Marcial Flavius - presbyter

3er. Domingo de Adviento: 15-diciembre-2019

Rito Romano Tradicional

Evangelio

Jn 1, 19-28:

Y este es el testimonio de Juan, cuando los judíos enviaron desde Jerusalén sacerdotes y levitas a que le preguntaran: «¿Tú quién eres?». Él confesó y no negó; confesó: «Yo no soy el Mesías». Le preguntaron: «¿Entonces, qué? ¿Eres tú Elías?». Él dijo: «No lo soy». «¿Eres tú el Profeta?». Respondió: «No». Y le dijeron: «¿Quién eres, para que podamos dar una respuesta a los que nos han enviado? ¿Qué dices de ti mismo?». Él contestó: «Yo soy la voz que grita en el desierto: “Allanad el camino del Señor”, como dijo el profeta Isaías». Entre los enviados había fariseos y le preguntaron: «Entonces, ¿por qué bautizas si tú no eres el Mesías, ni Elías, ni el Profeta?». Juan les respondió: «Yo bautizo con agua; en medio de vosotros hay uno que no conocéis, el que viene detrás de mí, y al que no soy digno de desatar la correa de la sandalia». Esto pasaba en Betania, en la otra orilla del Jordán, donde Juan estaba bautizando.

Reflexión

«Estad siempre alegres en el Señor; os repito, estad siempre alegres» (Introito-Epístola: Flp 4, 4-7). Con esta exhortación que nos marca el acento particular de la liturgia de este tercer Domingo de Adviento, el Apóstol exhorta a los cristianos a alegrarse y les da un motivo: «El Señor está cerca».

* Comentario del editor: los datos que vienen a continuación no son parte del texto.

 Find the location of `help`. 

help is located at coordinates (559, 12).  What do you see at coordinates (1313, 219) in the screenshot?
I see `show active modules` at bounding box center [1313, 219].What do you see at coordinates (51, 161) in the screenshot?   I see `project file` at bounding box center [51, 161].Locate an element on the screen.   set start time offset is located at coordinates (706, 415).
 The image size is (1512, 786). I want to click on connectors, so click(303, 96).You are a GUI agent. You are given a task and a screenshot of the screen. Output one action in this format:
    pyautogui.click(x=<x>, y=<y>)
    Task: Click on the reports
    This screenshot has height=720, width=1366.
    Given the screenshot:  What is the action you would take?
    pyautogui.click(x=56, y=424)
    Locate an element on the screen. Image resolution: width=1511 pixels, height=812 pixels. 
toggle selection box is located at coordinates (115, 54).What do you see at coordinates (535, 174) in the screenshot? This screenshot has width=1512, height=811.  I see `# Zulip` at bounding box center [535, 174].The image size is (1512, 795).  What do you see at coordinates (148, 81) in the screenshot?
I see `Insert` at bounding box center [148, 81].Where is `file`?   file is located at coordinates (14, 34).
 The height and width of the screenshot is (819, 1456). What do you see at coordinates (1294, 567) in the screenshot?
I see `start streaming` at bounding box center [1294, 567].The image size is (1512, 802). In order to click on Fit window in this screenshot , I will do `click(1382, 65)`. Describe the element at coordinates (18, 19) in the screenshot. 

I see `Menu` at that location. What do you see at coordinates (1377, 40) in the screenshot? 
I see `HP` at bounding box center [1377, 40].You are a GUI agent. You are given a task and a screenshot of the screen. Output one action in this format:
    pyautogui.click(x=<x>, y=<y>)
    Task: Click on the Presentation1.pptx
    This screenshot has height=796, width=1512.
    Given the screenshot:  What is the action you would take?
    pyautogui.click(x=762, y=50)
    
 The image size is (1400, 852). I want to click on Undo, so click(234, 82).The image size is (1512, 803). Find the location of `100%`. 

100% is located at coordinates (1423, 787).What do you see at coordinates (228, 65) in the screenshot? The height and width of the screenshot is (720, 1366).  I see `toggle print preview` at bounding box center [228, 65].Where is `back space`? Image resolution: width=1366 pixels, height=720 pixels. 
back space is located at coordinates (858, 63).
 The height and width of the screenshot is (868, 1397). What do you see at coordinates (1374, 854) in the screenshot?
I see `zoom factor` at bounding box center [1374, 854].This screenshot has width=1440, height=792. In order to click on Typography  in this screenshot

San Pablo está hablando de la segunda venida gloriosa de Cristo y la Iglesia acoge esta invitación que caracteriza a toda la Liturgia de este tercer domingo de Adviento. Y lo hace cuando también nos preparamos para celebrar el Nacimiento del Señor. Es el mismo espíritu que aparecía en la Epístola del primer domingo: «Comportaos así, reconociendo el momento en que vivís, pues ya es hora de despertaros del sueño, porque ahora la salvación está más cerca de nosotros que cuando abrazamos la fe. La noche está avanzada, el día está cerca: dejemos, pues, las obras de las tinieblas y pongámonos las armas de la luz» (Rm 13, 11-12) Y que llevará a la Igleia a invitarnos en una de las Epístola del día de Navidad a aguardar «la dichosa esperanza y la aparición de la gloria del gran Dios y Salvador nuestro Jesucristo» (Tit 2, 13).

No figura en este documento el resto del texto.